### Required work
Copy out the records below word for word, starting at the line with "Given: Select the" and continuing through the end of the records. Leave out the pictures.

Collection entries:
★ ★ ★ ★

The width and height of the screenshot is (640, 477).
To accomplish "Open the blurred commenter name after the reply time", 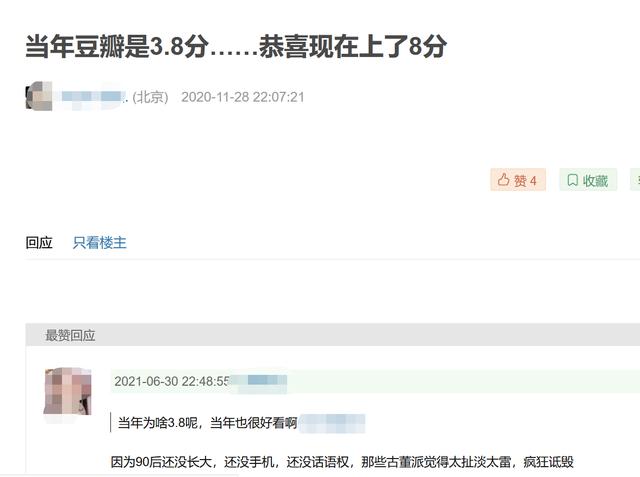I will pos(259,381).
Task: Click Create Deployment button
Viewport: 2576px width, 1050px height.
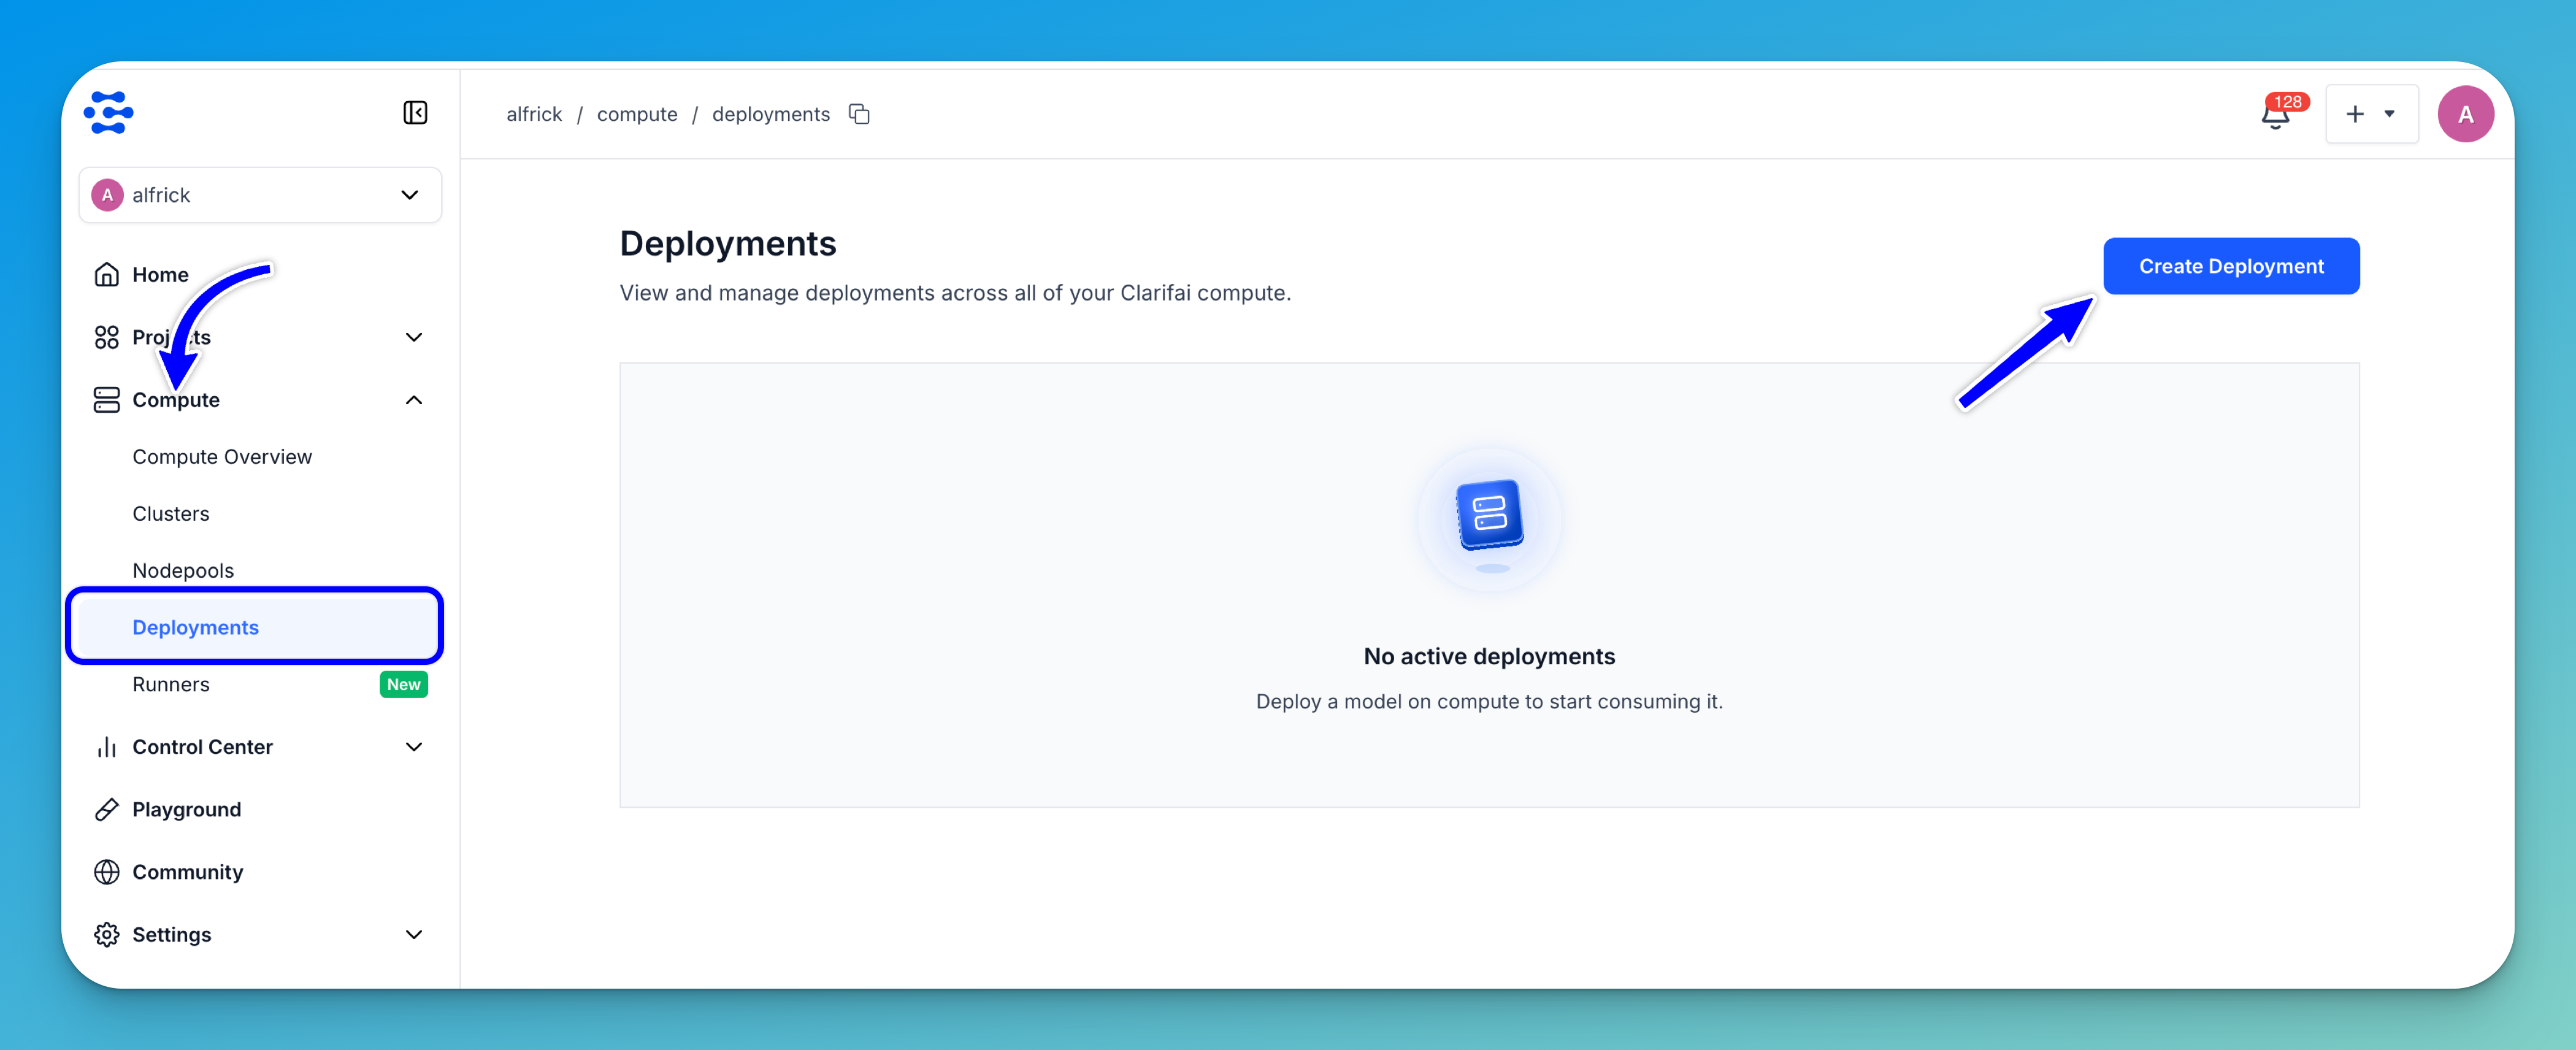Action: 2230,266
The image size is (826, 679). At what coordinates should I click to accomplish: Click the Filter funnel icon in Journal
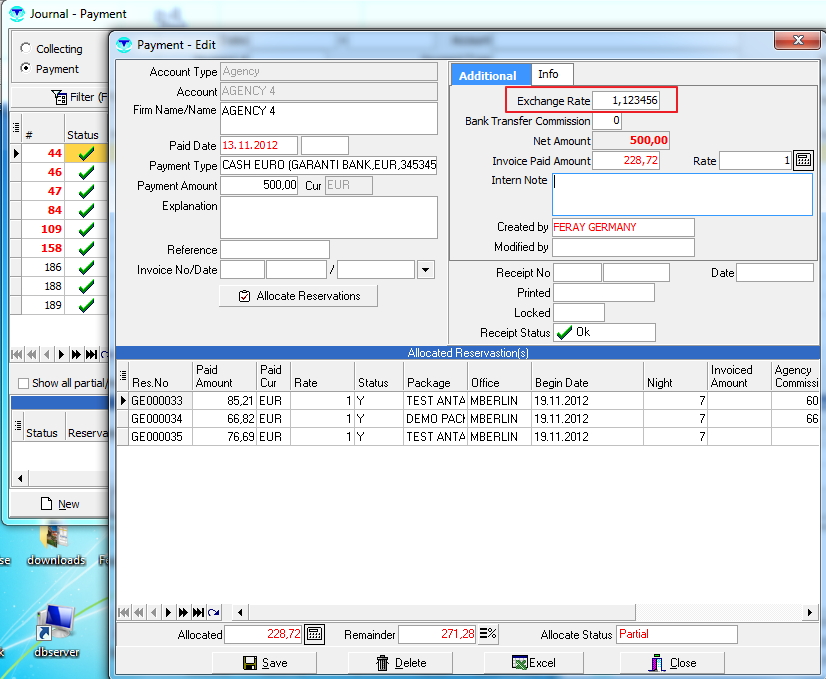pos(59,97)
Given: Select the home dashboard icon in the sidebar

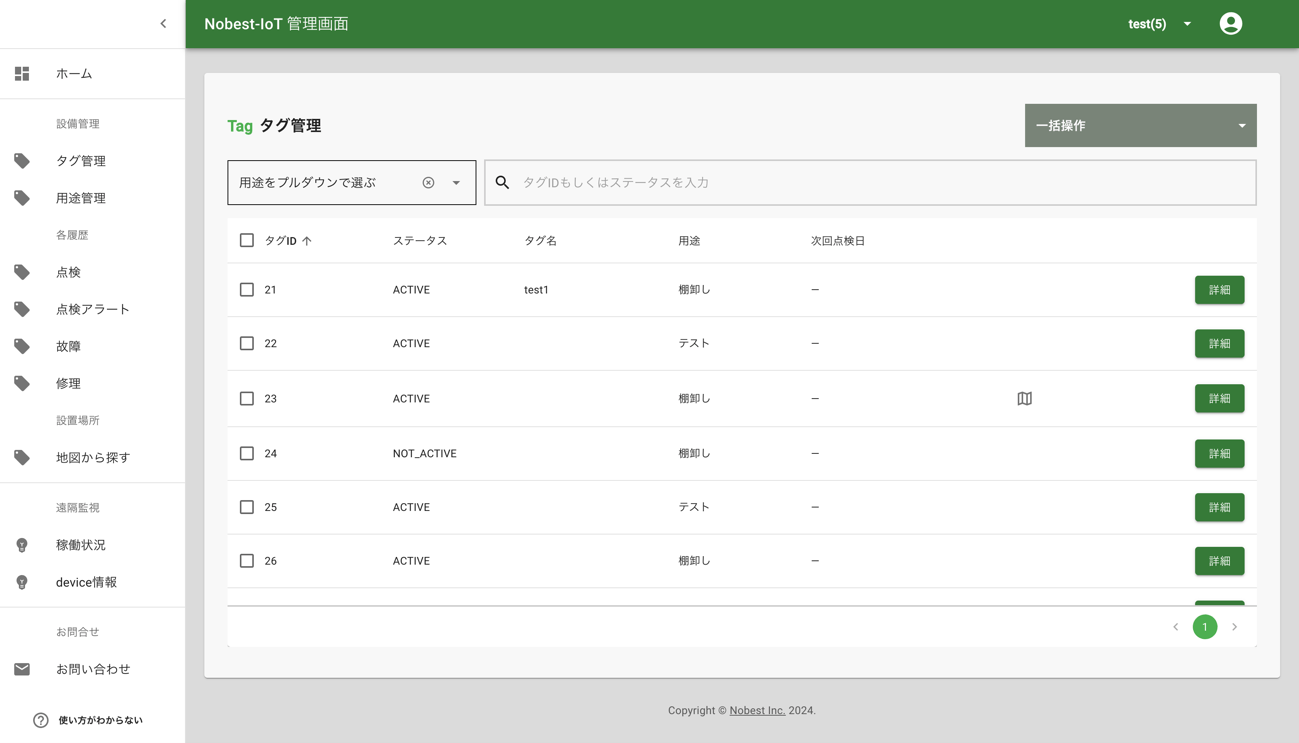Looking at the screenshot, I should [21, 73].
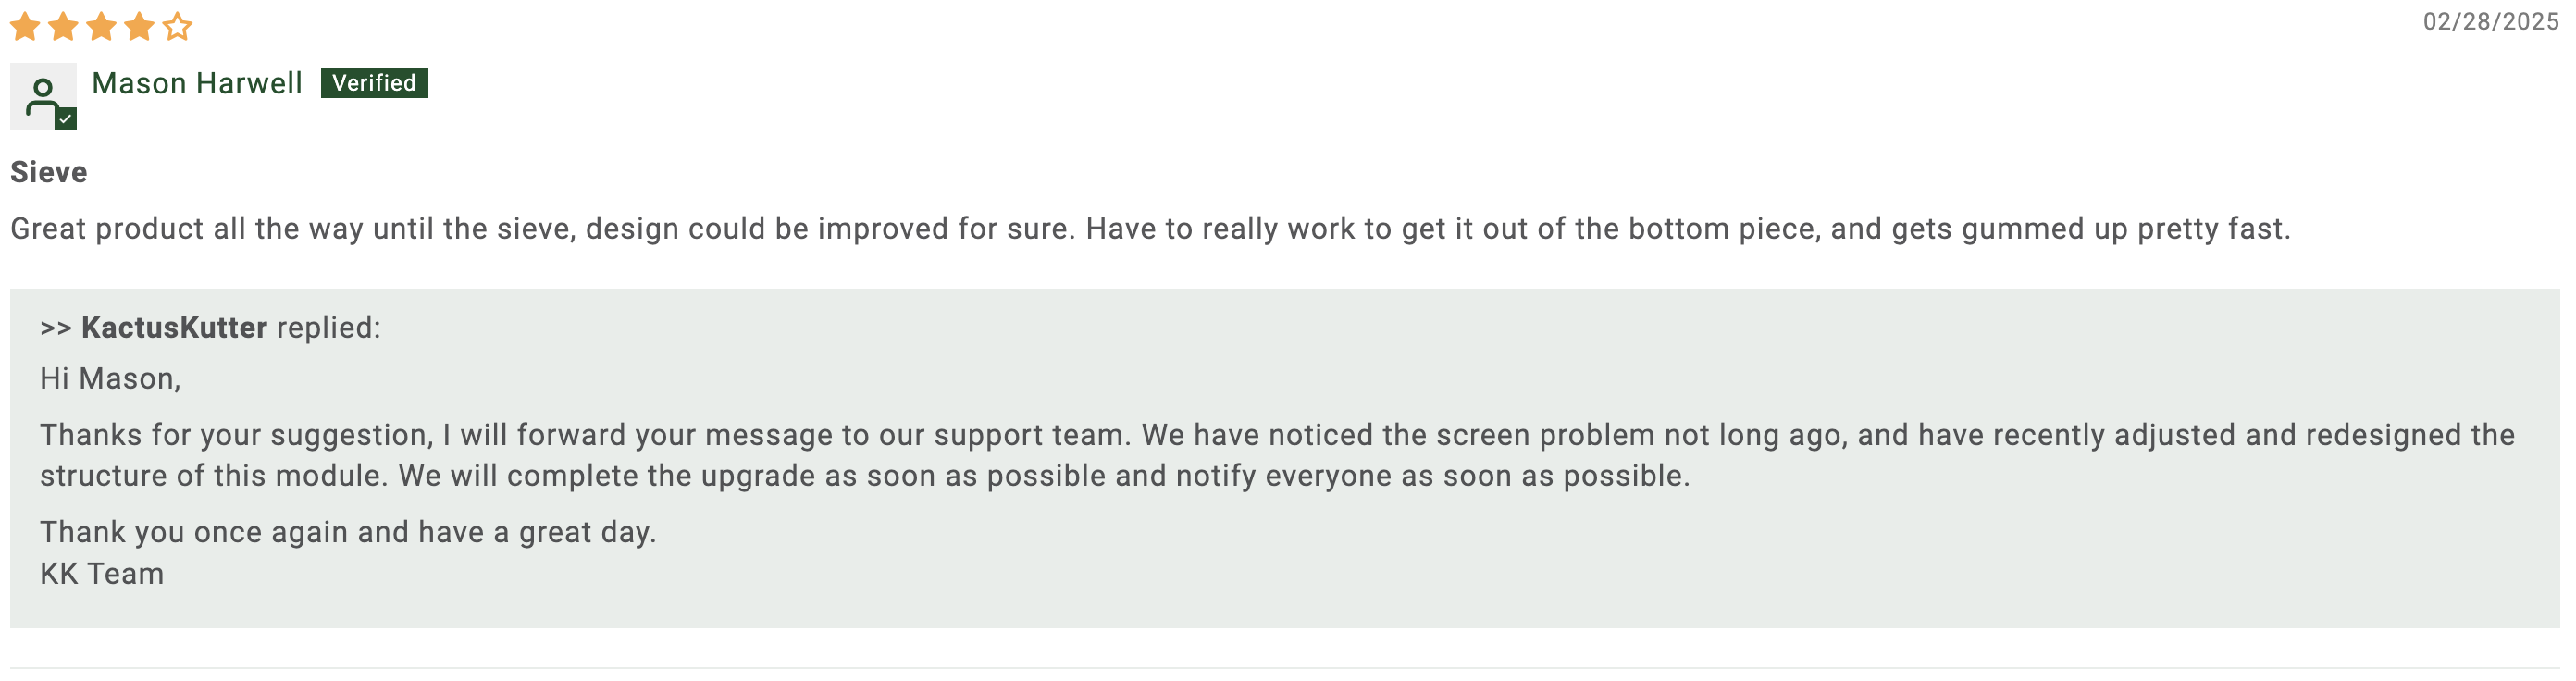Click the reply paragraph about the screen problem
Image resolution: width=2576 pixels, height=681 pixels.
(1277, 455)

★ ★ ★ ★

### Right answer
Given: Select the home dashboard icon in the sidebar

Looking at the screenshot, I should [21, 73].
Click the reply paragraph about the screen problem
Image resolution: width=2576 pixels, height=681 pixels.
(1277, 455)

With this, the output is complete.